R/ Ekstra istirahat perlu jika karena meningkatkan kebutuhan metabolik
6. Diagnosa 6: Tidak efektif koping keluarga berhubungan dengan cemas tentang keadaan
yang orang dicintai
Tujuan: Keluarga atau orang penting lain mempertahankan suport sistem dan
adaptasi terhadap perubahan akan kebutuhannya dengan kriteria pasien dan
keluarga berinteraksi dengan cara yang konstruktif
Intervensi:
1. Kaji koping keluarga terhadap sakit pasein dan perawatannya
R/ Memulai suatu hubungan dalam bekerja secara konstruktif dengan keluarga
2. Biarkan keluarga mengungkapkana perasaan secara verbal
R/ Mereka tak menyadari bahwa mereka berbicara secara bebas
3. Ajarkan kepada keluaraga tentang penyakit dan transmisinya.
R/ Menghilangkan kecemasan tentang transmisi melalui kontak sederhana
7. Diagnosa 7: Resiko tinggi penularan infeksi pada bayi berhubungan dengan adanya kontak
darah dengan bayi sekunder terhadap proses melahirkan.

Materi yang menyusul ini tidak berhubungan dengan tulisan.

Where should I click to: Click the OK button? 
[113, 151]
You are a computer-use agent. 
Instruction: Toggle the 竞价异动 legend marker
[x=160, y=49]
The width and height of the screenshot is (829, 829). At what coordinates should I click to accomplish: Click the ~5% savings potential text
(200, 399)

Tujuan: Bayi tidak tertular infeksi terhadap proses melahirkan
Intervensi:
1. Anjurkan pasien atau orang penting lainnya metode mencegah transmisi HIV dan
kuman patogen lainnya.
R/ Pasien dan keluarga mau dan memerlukan informasikan ini
2. Gunakan darah dan cairan tubuh precaution bial merawat pasien. Gunakan masker
bila perlu.
R/ Mencegah transimisi infeksi HIV ke orang lain
D. Implementasi
Didasarkan pada diagnosa yang muncul baik secara aktual, resiko, atau potensial.
Kemudian dilakukan tindakan keperawatan yang sesuai berdasarkan NCP.
E. Evaluasi
BAB IV
PENUTUP
1.1 Kesimpulan
HIV ( Human immunodeficiency Virus ) adalah virus pada manusia yang menyerang system
kekebalan tubuh manusia yang dalam jangka waktu yang relatif lama dapat menyebabkan AIDS.

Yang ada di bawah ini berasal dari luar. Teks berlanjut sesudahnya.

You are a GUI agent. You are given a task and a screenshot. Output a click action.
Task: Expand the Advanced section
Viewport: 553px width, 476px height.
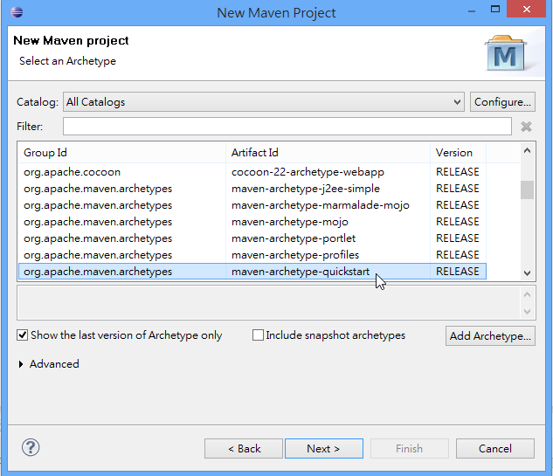[x=22, y=364]
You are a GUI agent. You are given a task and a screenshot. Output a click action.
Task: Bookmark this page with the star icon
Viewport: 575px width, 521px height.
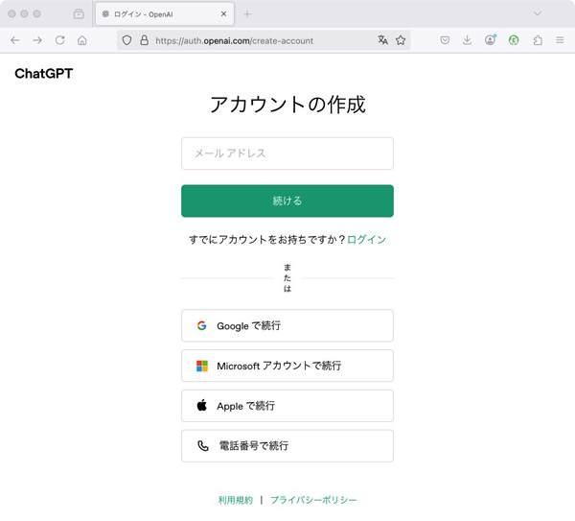pyautogui.click(x=401, y=40)
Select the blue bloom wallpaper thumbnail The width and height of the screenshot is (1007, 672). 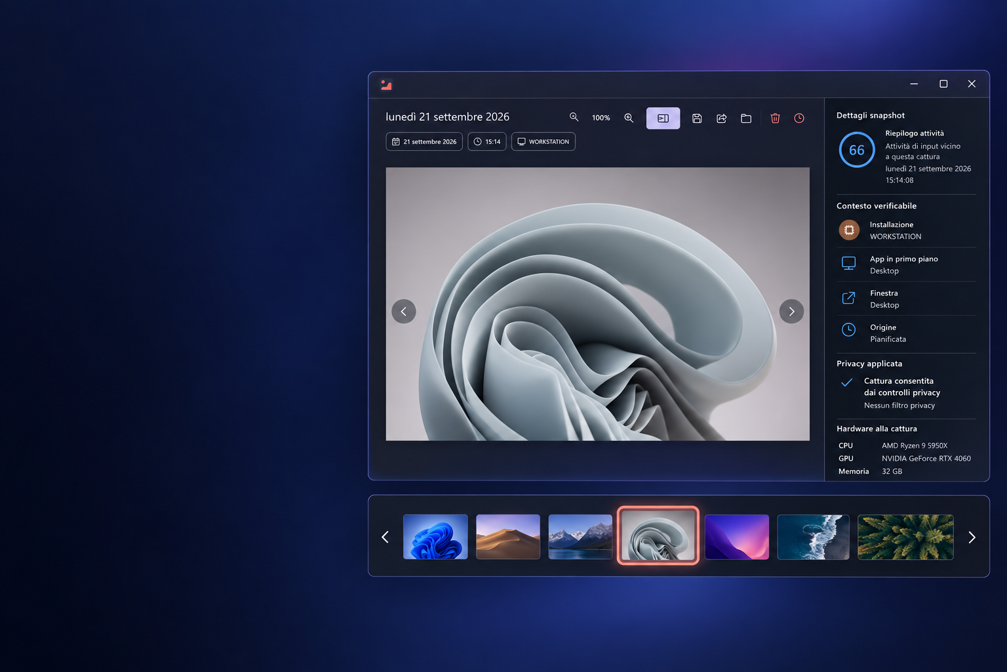[x=435, y=537]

Penyebab infeksi adalah golongan virus retro yang disebut human immunodeficiency virus (HIV).
Cara penularan HIVmelakukan penetrasi seks, melalui darah yang terinfeksi, dengan mengunakan
bersama jarum untuk menyuntik obat bius dengan seseorang yang telah terinfeksi, wanita hamil.

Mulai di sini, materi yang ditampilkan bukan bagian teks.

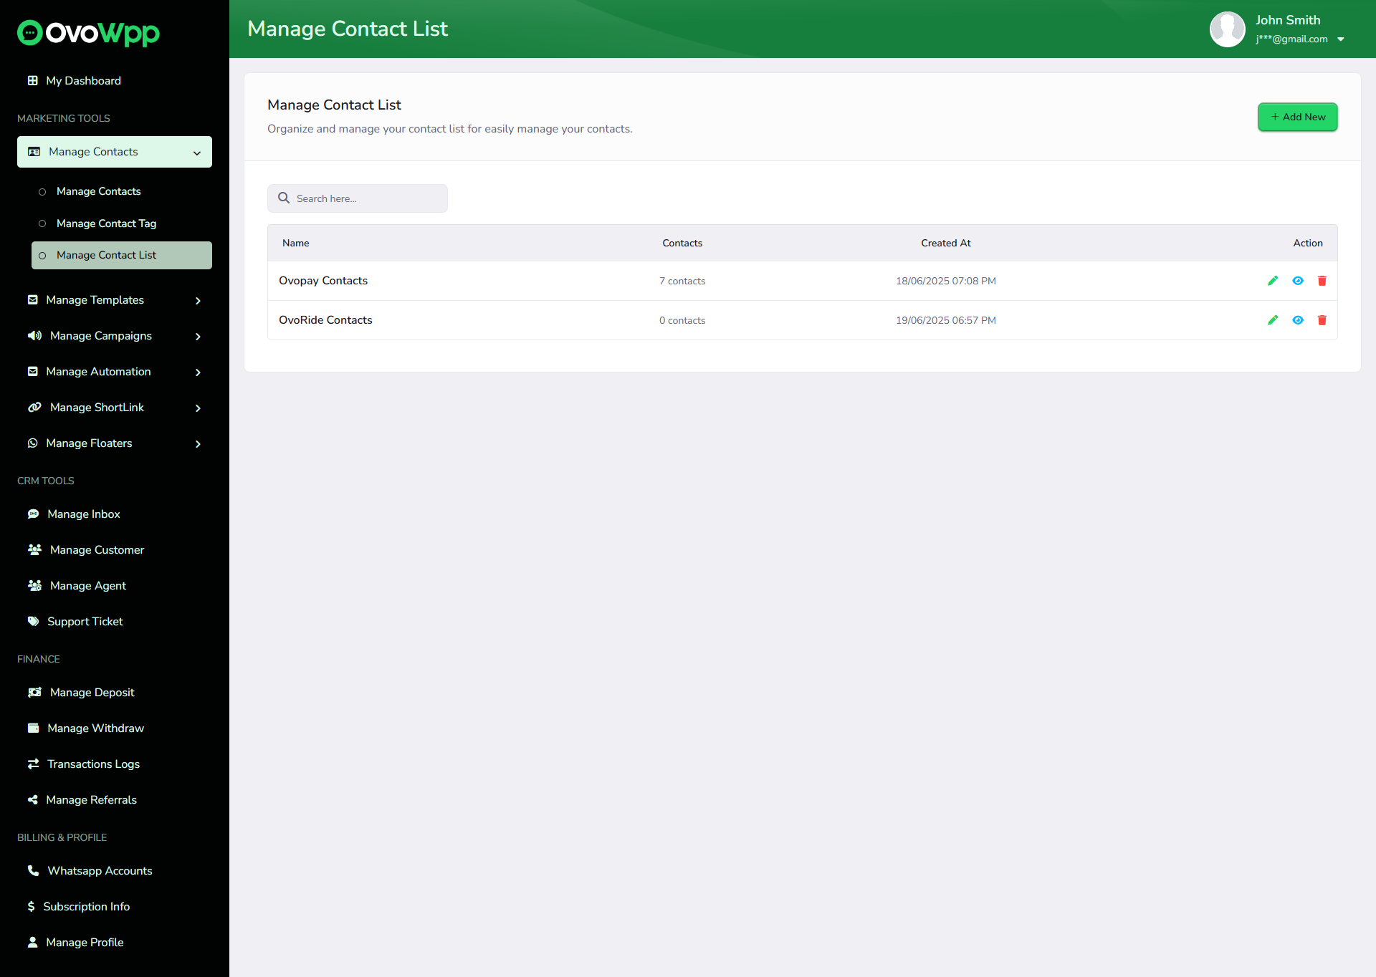Select Manage Contact Tag submenu item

Penularan secara perinatal terjadi terutama pada saat proses melahirkan, karena pada saat itu terjadi
kontak secara lansung antara darah ibu dengan bayi sehingga virus dari ibu dapat menular pada
bayi.
Kelompok resiko tinggi: lelaki homoseksual atau biseks, orang yang ketagian obat intravena,
partner seks dari penderita AIDS, penerima darah atau produk darah (transfusi), bayi dari ibu/bapak
terinfeksi. Gejala mayor infeksi HIV adalah BB menurun lebih dari 10% dalam 1 bulan, diare
kronik yang berlangsung lebih dari 1 bulan, penurunan kesadaran dan adanya gangguan neurologis,
demensia / HIV ensefalopati. Gejala minor: batuk menetap lebih dari 1 bulan, dermatitis generalist,
adanya herpes zoster yang berulang, kandidiasis orofaringeal, herpes simplex kronik progresif,
limfadenopati generalist, infeksi jamur berulang pada kelamin wanita, retinitis cytomegalovirus.
1.2 SARAN
Dengan dibuatnya makalah HIV pada ibu hamil ini, diharapkan nantinya akan memberikan
manfaat bagi para pembaca terutama pemahaman yang berhubungan dengan bagaimana
melakukan sebuah proses asuhan keperawatan maternitas terutama pada ibu hamil yang juga
menderita HIV. Tak lupa kritik dan saran dari pembaca sangat kami harapkan guna untuk
penyempurnaan makalah ini, karena mungkin makalah ini masih jauh dari kesempurnaan.